Selçuk Kozağaçlı, Oya Aslan ve Barkın Timtik’in fiziki özgürlüklerinin ellerinden alınışının öfkesi bugün hâlâ bizim üzerimizdedir” diyen Avukat Sağlık,

“ÇHD davası mahkumiyet kararlarıyla sona ermiş ve derece mahkemeleri, Yargıtay savcılığı cemaat artığı hukuksuz delillere, sahte belgelere göz yummakta, meslektaşlarımızı hapis tehdidi altında tutmaya devam etmektedir. Çürük doğan, her celsesinde, her bir usul işleminde daha da hükümsüz kalan bu dava dosyası, bu hukuksuzluk silsilesi halen zor yoluyla bizi kapatabilmekte, mesleğimizi yapmamızı engelleyebilmektedir. Ama şahidiyiz ki, bu dava asla bize boyun eğdirmeyi başaramamıştır. Bugün de hak ihlallerinin sahnelendiği her bir adliyede, karakolda, işkence merkezinde, madende, göçükte, deprem enkazında ÇHD vardı, varız ve var olmaya devam edeceğiz. Halkın, devrimciler, muhaliflerin savunmanlığını üstlendik, üstleniyor ve devam edeceğiz. Ne bize ne de halka yönelen hiçbir saldırıya karşı susmadık, susmuyoruz ve susmamaya devam edeceğiz.

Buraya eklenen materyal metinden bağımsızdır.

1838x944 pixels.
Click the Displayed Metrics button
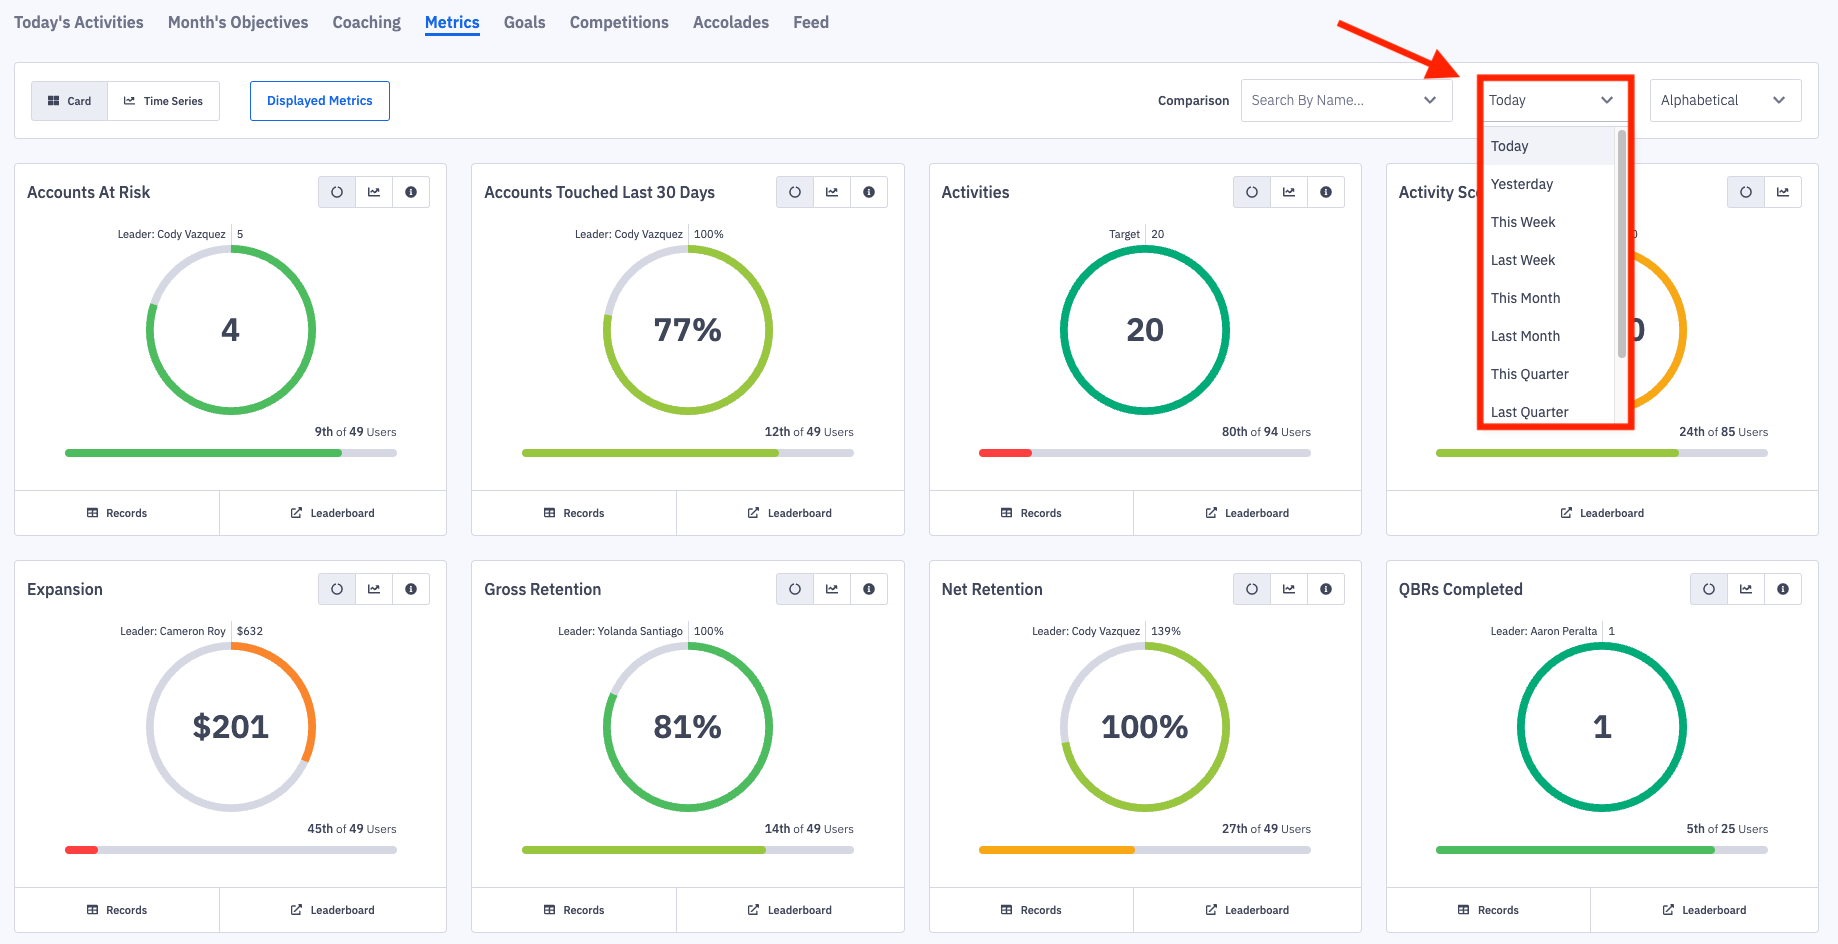320,101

ARKADAŞLARIMIZ TAHLİYE EDİLMELİDİR

“11 Kasım 2022 günü verilen mahkumiyet kararlarının altında imzası olan kolluk ve yargı mensupları ile kararın asıl sahipleri olan iktidar sahiplerinin yargısı asla tarihin yargısına galebe çalamaz. Tarih bilincimiz ile çok iyi bilmekteyiz ki, faşizm tarafından hazırlanan sahte deliller, yalanlar ve iftiralar ile verilen yargı kararları, hükümler ve infazlar her zaman tarihin mahkemesinde tarihin çöplüğüne gitmiştir. Bugün böyle olmasa da, ÇHD davasında da böyle olacaktır. Halkın ve meslektaşlarımız gözünde çoktan beraat ile neticelenmiş bu dava, önceki örnekleri gibi muhakkak tarihin çöplüğünde ve hukuk birikiminin utanç sayfalarında kendisine yer bulacaktır. Meslektaşımız, mesleğimiz ve mücadelemiz ise her zaman gururla sahiplendiğimiz aklığıyla tarihe nakşedilecektir. İrademiz nettir ve baskı, tutuklama ve hapis ile değiştirilemeyecektir. İktidar bize ‘Vazgeçin, reddedin, boyun eğin ve makbul avukatlar olun’ diyorsa, cevabımız da Mayakovski gibidir: ‘Yok canım, ben yine bildiğimi okuyacağım. Mısralardan savaşçı sloganlar yapacağım.’  Bildiğimizi okumaya, halkın ve haklının yanında durmaya, savunmaya devam edeceğiz. Mesleğimizi sınıfımız safında yapmaya devam edeceğiz. Tutsak arkadaşlarımızın özgürlüklerini alana ve hukuksuz mahkeme kararlarının her birini ortadan kaldırana kadar durmayacağız. Sahte ve hukuka aykırı delillerle verilen kararlar bozulmalıdır. Tüm arkadaşlarımız tahliye edilerek fiziki özgürlükleri iade edilmelidir. Avukatlık mesleği ve savunma makamı üzerindeki baskılara son verilmelidir.”  ifadelerini yer verdi.

CAN ATALAY SERBEST BIRAKILMALI

Avukat Sağlık’ın konuşmasının ardından söz alan Av. Tuncay Koç, Anayasa Mahkemesi’nin hak ihlali kararına TİP Milletvekili Can Atalay’ın cezaevinde tutulmasının hukuksuz olduğunu; Atalay’ın derhal serbest bırakılması gerektiğini söyledi.